Mr. Lippmann remarks:[19] “For the most part we do not first see and then define, we define first and then see. In the great booming, buzzing confusion of the outer world we pick out of the clutter what is already defined for us, and we tend to perceive that which we have picked out in the form stereotyped for us by our culture.”
Mr. Trotter cites as a few of the examples of rationalization the mechanism which “enables the European lady who wears rings in her ears to smile at the barbarism of the colored lady who wears her rings in her nose”[20] and the process which enables the Englishman “who is amused by the African chieftain’s regard for the top hat as an essential piece of the furniture of state to ignore the identity of his own behavior when he goes to church beneath the same tremendous ensign.”
The gregarious tendency in man, according to Mr. Trotter, results in five characteristics which he displays in common with all gregarious animals.
1. “He is intolerant and fearful of solitude, physical or mental.”[21] The same urge which drives the buffalo into the herd and man into the city requires on the part of the latter a sense of spiritual identification with the herd. Man is never so much at home as when on the band wagon.
2. “He is more sensitive to the voice of the herd than to any other influence.” Mr. Trotter illustrates this characteristic in a paragraph which is worth quoting in its entirety. He says: “It (the voice of the herd) can inhibit or stimulate his thought and conduct.
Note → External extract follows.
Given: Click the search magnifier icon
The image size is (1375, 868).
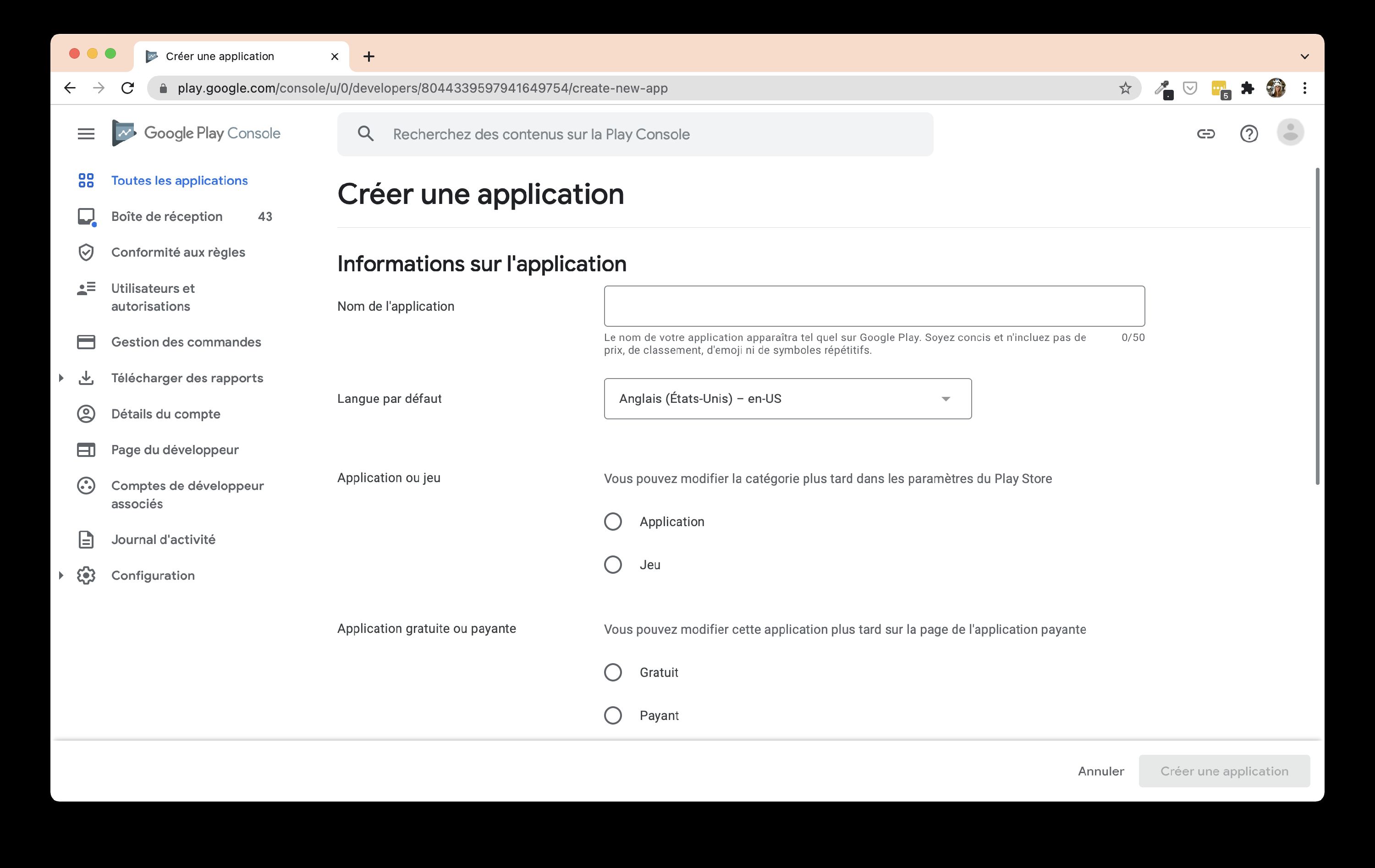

It is the source of his moral codes, of the sanctions of his ethics and philosophy. It can endow him with energy, courage, and endurance, and can as easily take these away. It can make him acquiesce in his own punishment and embrace his executioner, submit to poverty, bow to tyranny, and sink without complaint under starvation. Not merely can it make him accept hardship and suffering unresistingly, but it can make him accept as truth the explanation that his perfectly preventable afflictions are sublimely just and gentle. It is this acme of the power of herd suggestion that is perhaps the most absolutely incontestable proof of the profoundly gregarious nature of man.”
3. “He is subject to the passions of the pack in his mob violence and the passions of the herd in his panics.”
4. “He is remarkably susceptible to leadership.” Mr. Trotter points out that the need for leadership is often satisfied by leadership of a quality which cannot stand analysis, and which must therefore satisfy some impulse rather than the demands of reason.
5. “His relations with his fellows are dependent upon the recognition of him as a member of the herd.”
The gregarious tendency, Mr. Trotter believes, is biologically fundamental. He finds therefore that the herd reaction is not confined to outbreaks such as panics and mob violence, but that it is a constant factor in all human thinking and feeling. Discussing the results of the sensitiveness of the individual to the herd point of view, Mr. Trotter says in part, “To believe must be an ineradicable natural bias of man, or in other words, an affirmation, positive or negative, is more readily accepted than rejected, unless its source is definitely disassociated from the herd. Man is not, therefore, suggestible by fits and starts, not merely in panics and mobs, under hypnosis, and so forth, but always, everywhere, and under any circumstances.”